Stored data entries:
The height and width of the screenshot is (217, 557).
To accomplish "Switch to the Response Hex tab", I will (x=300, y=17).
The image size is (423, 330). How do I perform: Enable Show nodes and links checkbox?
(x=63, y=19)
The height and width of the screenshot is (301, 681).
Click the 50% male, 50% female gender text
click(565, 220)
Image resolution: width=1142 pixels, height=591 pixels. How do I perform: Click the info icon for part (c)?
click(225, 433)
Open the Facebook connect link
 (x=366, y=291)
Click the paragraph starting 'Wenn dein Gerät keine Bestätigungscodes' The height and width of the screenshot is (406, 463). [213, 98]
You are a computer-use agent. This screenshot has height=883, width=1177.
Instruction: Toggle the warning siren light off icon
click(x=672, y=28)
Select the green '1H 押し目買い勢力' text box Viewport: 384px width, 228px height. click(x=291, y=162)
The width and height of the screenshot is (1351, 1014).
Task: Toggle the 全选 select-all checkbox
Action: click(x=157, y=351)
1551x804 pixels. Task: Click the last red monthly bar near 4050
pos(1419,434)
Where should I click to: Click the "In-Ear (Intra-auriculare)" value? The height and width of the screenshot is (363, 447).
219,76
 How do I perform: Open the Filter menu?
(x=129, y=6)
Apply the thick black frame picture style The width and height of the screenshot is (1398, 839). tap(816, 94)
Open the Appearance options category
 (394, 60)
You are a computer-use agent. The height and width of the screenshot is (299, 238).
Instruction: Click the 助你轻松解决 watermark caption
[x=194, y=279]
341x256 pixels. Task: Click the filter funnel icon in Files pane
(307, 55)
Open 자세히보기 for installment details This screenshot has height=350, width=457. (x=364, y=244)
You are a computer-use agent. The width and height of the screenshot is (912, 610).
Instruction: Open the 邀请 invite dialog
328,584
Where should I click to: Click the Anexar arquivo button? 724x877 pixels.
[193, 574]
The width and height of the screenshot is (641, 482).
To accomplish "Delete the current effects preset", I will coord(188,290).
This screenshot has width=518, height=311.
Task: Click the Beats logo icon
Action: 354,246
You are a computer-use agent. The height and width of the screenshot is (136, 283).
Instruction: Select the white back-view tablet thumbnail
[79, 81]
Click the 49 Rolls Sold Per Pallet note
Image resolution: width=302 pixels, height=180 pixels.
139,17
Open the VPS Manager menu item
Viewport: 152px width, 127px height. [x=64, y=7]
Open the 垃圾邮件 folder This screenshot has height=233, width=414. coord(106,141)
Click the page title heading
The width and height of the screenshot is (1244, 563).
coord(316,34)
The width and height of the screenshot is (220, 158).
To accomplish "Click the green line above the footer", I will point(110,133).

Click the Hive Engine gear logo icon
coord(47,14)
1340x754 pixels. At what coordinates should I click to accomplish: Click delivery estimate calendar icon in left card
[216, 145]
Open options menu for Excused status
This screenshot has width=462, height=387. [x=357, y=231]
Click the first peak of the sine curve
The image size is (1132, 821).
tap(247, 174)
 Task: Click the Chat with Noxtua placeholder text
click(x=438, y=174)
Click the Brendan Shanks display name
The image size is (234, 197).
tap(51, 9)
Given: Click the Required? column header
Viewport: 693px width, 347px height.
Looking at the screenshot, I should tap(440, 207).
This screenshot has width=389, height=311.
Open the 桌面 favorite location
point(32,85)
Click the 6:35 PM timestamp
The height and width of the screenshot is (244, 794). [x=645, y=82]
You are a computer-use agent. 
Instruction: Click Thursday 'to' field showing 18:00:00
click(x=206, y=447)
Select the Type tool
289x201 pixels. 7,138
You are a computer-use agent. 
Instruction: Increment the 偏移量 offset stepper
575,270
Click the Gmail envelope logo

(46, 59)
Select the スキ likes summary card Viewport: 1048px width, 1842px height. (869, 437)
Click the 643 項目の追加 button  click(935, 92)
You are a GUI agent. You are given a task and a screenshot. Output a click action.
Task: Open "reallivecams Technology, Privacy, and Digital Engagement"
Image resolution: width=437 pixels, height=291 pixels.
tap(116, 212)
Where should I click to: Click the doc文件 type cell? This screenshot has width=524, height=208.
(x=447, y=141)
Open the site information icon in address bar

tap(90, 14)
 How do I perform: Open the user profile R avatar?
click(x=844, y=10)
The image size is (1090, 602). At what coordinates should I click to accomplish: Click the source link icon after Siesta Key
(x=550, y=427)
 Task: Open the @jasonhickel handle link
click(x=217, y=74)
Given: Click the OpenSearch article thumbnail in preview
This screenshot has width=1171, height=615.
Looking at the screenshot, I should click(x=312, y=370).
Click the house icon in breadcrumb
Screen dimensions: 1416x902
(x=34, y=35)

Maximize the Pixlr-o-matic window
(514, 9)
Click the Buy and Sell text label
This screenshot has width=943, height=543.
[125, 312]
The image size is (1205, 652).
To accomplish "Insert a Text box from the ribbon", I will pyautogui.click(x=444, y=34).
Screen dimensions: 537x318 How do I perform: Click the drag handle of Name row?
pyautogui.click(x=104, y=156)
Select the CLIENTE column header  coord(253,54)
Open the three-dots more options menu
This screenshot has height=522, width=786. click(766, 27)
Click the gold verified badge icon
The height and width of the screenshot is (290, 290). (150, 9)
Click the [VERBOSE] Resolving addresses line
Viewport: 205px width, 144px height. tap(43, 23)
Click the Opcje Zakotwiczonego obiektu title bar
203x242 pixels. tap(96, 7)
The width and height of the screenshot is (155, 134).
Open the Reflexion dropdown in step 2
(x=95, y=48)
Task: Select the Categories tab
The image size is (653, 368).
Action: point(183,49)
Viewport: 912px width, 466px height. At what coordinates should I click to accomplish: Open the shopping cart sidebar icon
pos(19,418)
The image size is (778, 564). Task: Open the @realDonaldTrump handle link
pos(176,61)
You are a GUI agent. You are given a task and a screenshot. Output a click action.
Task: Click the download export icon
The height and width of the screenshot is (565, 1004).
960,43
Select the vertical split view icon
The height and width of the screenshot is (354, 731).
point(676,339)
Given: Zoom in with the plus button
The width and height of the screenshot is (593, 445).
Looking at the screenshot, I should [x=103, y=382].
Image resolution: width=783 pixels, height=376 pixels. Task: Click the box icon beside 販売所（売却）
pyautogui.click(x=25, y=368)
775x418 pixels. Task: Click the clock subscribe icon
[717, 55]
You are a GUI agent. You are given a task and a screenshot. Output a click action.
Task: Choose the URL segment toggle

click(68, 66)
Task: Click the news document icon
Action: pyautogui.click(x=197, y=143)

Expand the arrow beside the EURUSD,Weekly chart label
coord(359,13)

(Aim of the task): Repeat each line above exactly as written.

(Result of the exercise):
The height and width of the screenshot is (217, 557).
To accomplish "Switch to the Response Hex tab", I will (x=300, y=17).
The image size is (423, 330). How do I perform: Enable Show nodes and links checkbox?
(x=63, y=19)
The height and width of the screenshot is (301, 681).
Click the 50% male, 50% female gender text
click(565, 220)
Image resolution: width=1142 pixels, height=591 pixels. How do I perform: Click the info icon for part (c)?
click(225, 433)
Open the Facebook connect link
 (x=366, y=291)
Click the paragraph starting 'Wenn dein Gerät keine Bestätigungscodes' The height and width of the screenshot is (406, 463). [213, 98]
You are a computer-use agent. This screenshot has height=883, width=1177.
Instruction: Toggle the warning siren light off icon
click(x=672, y=28)
Select the green '1H 押し目買い勢力' text box Viewport: 384px width, 228px height. click(x=291, y=162)
The width and height of the screenshot is (1351, 1014).
Task: Toggle the 全选 select-all checkbox
Action: click(x=157, y=351)
1551x804 pixels. Task: Click the last red monthly bar near 4050
pos(1419,434)
Where should I click to: Click the "In-Ear (Intra-auriculare)" value? The height and width of the screenshot is (363, 447).
219,76
 How do I perform: Open the Filter menu?
(x=129, y=6)
Apply the thick black frame picture style The width and height of the screenshot is (1398, 839). tap(816, 94)
Open the Appearance options category
 (394, 60)
You are a computer-use agent. The height and width of the screenshot is (299, 238).
Instruction: Click the 助你轻松解决 watermark caption
[x=194, y=279]
341x256 pixels. Task: Click the filter funnel icon in Files pane
(307, 55)
Open 자세히보기 for installment details This screenshot has height=350, width=457. (x=364, y=244)
You are a computer-use agent. The width and height of the screenshot is (912, 610).
Instruction: Open the 邀请 invite dialog
328,584
Where should I click to: Click the Anexar arquivo button? 724x877 pixels.
[193, 574]
The width and height of the screenshot is (641, 482).
To accomplish "Delete the current effects preset", I will coord(188,290).
This screenshot has width=518, height=311.
Task: Click the Beats logo icon
Action: 354,246
You are a computer-use agent. The height and width of the screenshot is (136, 283).
Instruction: Select the white back-view tablet thumbnail
[79, 81]
Click the 49 Rolls Sold Per Pallet note
Image resolution: width=302 pixels, height=180 pixels.
139,17
Open the VPS Manager menu item
Viewport: 152px width, 127px height. [x=64, y=7]
Open the 垃圾邮件 folder This screenshot has height=233, width=414. coord(106,141)
Click the page title heading
The width and height of the screenshot is (1244, 563).
coord(316,34)
The width and height of the screenshot is (220, 158).
To accomplish "Click the green line above the footer", I will point(110,133).

Click the Hive Engine gear logo icon
coord(47,14)
1340x754 pixels. At what coordinates should I click to accomplish: Click delivery estimate calendar icon in left card
[216, 145]
Open options menu for Excused status
This screenshot has width=462, height=387. [x=357, y=231]
Click the first peak of the sine curve
The image size is (1132, 821).
tap(247, 174)
 Task: Click the Chat with Noxtua placeholder text
click(x=438, y=174)
Click the Brendan Shanks display name
The image size is (234, 197).
tap(51, 9)
Given: Click the Required? column header
Viewport: 693px width, 347px height.
Looking at the screenshot, I should tap(440, 207).
This screenshot has width=389, height=311.
Open the 桌面 favorite location
point(32,85)
Click the 6:35 PM timestamp
The height and width of the screenshot is (244, 794). [x=645, y=82]
You are a computer-use agent. 
Instruction: Click Thursday 'to' field showing 18:00:00
click(x=206, y=447)
Select the Type tool
289x201 pixels. 7,138
You are a computer-use agent. 
Instruction: Increment the 偏移量 offset stepper
575,270
Click the Gmail envelope logo

(46, 59)
Select the スキ likes summary card Viewport: 1048px width, 1842px height. (869, 437)
Click the 643 項目の追加 button  click(935, 92)
You are a GUI agent. You are given a task and a screenshot. Output a click action.
Task: Open "reallivecams Technology, Privacy, and Digital Engagement"
Image resolution: width=437 pixels, height=291 pixels.
tap(116, 212)
Where should I click to: Click the doc文件 type cell? This screenshot has width=524, height=208.
(x=447, y=141)
Open the site information icon in address bar

tap(90, 14)
 How do I perform: Open the user profile R avatar?
click(x=844, y=10)
The image size is (1090, 602). At what coordinates should I click to accomplish: Click the source link icon after Siesta Key
(x=550, y=427)
 Task: Open the @jasonhickel handle link
click(x=217, y=74)
Given: Click the OpenSearch article thumbnail in preview
This screenshot has width=1171, height=615.
Looking at the screenshot, I should click(x=312, y=370).
Click the house icon in breadcrumb
Screen dimensions: 1416x902
(x=34, y=35)

Maximize the Pixlr-o-matic window
(514, 9)
Click the Buy and Sell text label
This screenshot has width=943, height=543.
[125, 312]
The image size is (1205, 652).
To accomplish "Insert a Text box from the ribbon", I will pyautogui.click(x=444, y=34).
Screen dimensions: 537x318 How do I perform: Click the drag handle of Name row?
pyautogui.click(x=104, y=156)
Select the CLIENTE column header  coord(253,54)
Open the three-dots more options menu
This screenshot has height=522, width=786. click(766, 27)
Click the gold verified badge icon
The height and width of the screenshot is (290, 290). (150, 9)
Click the [VERBOSE] Resolving addresses line
Viewport: 205px width, 144px height. tap(43, 23)
Click the Opcje Zakotwiczonego obiektu title bar
203x242 pixels. tap(96, 7)
The width and height of the screenshot is (155, 134).
Open the Reflexion dropdown in step 2
(x=95, y=48)
Task: Select the Categories tab
The image size is (653, 368).
Action: point(183,49)
Viewport: 912px width, 466px height. At what coordinates should I click to accomplish: Open the shopping cart sidebar icon
pos(19,418)
The image size is (778, 564). Task: Open the @realDonaldTrump handle link
pos(176,61)
You are a GUI agent. You are given a task and a screenshot. Output a click action.
Task: Click the download export icon
The height and width of the screenshot is (565, 1004).
960,43
Select the vertical split view icon
The height and width of the screenshot is (354, 731).
point(676,339)
Given: Zoom in with the plus button
The width and height of the screenshot is (593, 445).
Looking at the screenshot, I should [x=103, y=382].
Image resolution: width=783 pixels, height=376 pixels. Task: Click the box icon beside 販売所（売却）
pyautogui.click(x=25, y=368)
775x418 pixels. Task: Click the clock subscribe icon
[717, 55]
You are a GUI agent. You are given a task and a screenshot. Output a click action.
Task: Choose the URL segment toggle

click(68, 66)
Task: Click the news document icon
Action: pyautogui.click(x=197, y=143)

Expand the arrow beside the EURUSD,Weekly chart label
coord(359,13)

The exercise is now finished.